__Exercise A__.
Translate this sentence from the forum reply about g forces in climbing falls into Spanish: "Fighter pilots wear pressurised suits to cope with g's of 8 or 9 but those forces act for a long time and would cause them to black out otherwise."
__Exercise B__.
Reproduce the part of the forum reply about g forces in climbing falls starting with "In reply to" and going on through "force is debatable.".
### Document section
In reply to oldie:
> However it seems to be generally accepted that light people get less protection when using shock absorbing via ferrata lanyards, and in fact some manufacturers now produce lanyards adjustable for different body weights.
> Will not the same effect occur in a lead climbing fall with a light/child climber?
As others have pointed out, lighter climbers will decelarate more rapidly and so experience a higher g force, though being of a very short duration the importance of the g force is debatable.
Robert Durran's example above gives a g force of 7 but this would appear to be well within human tolerance for the fraction of a second it is experienced.
This suggests flopping down into a chair generates over 10g
http://www.iaapa.org/safety-and-advocacy/safety/amusement-ride-safety/g-for...
Fighter pilots wear pressurised suits to cope with g's of 8 or 9 but those forces act for a long time and would cause them to black out otherwise.
For very short durations, huge g forces can be survived
from this
http://www.medicaldaily.com/breaking-point-whats-strongest-g-force-humans-c...
######
### Material shown
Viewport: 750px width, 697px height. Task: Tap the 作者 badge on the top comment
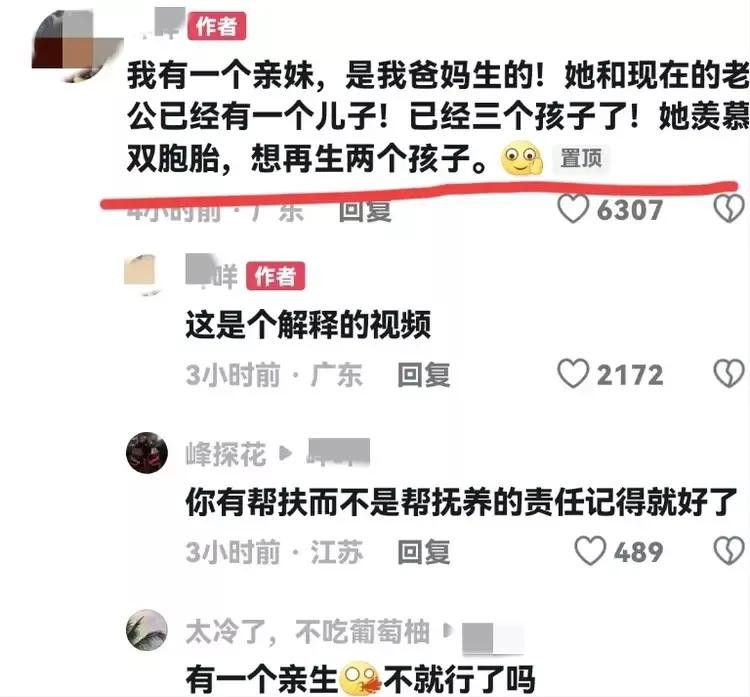pyautogui.click(x=217, y=26)
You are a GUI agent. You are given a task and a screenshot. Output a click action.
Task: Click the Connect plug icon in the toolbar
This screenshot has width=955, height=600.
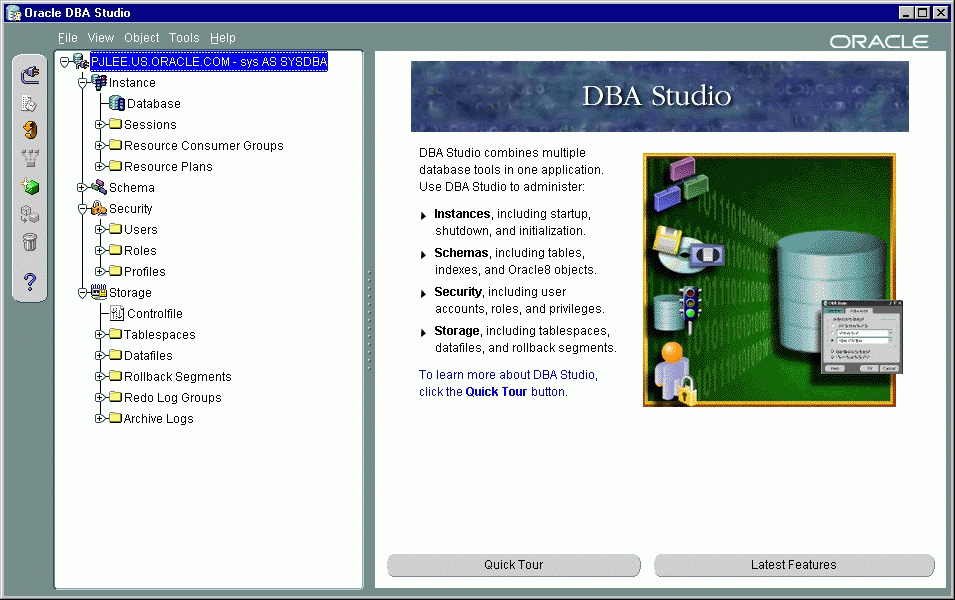(x=30, y=74)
######
__Result A__.
Los pilotos de combate usan trajes presurizados para soportar fuerzas g de 8 o 9, pero esas fuerzas actúan durante mucho tiempo y, de lo contrario, les harían perder el conocimiento.

__Result B__.
In reply to oldie:
> However it seems to be generally accepted that light people get less protection when using shock absorbing via ferrata lanyards, and in fact some manufacturers now produce lanyards adjustable for different body weights.
> Will not the same effect occur in a lead climbing fall with a light/child climber?
As others have pointed out, lighter climbers will decelarate more rapidly and so experience a higher g force, though being of a very short duration the importance of the g force is debatable.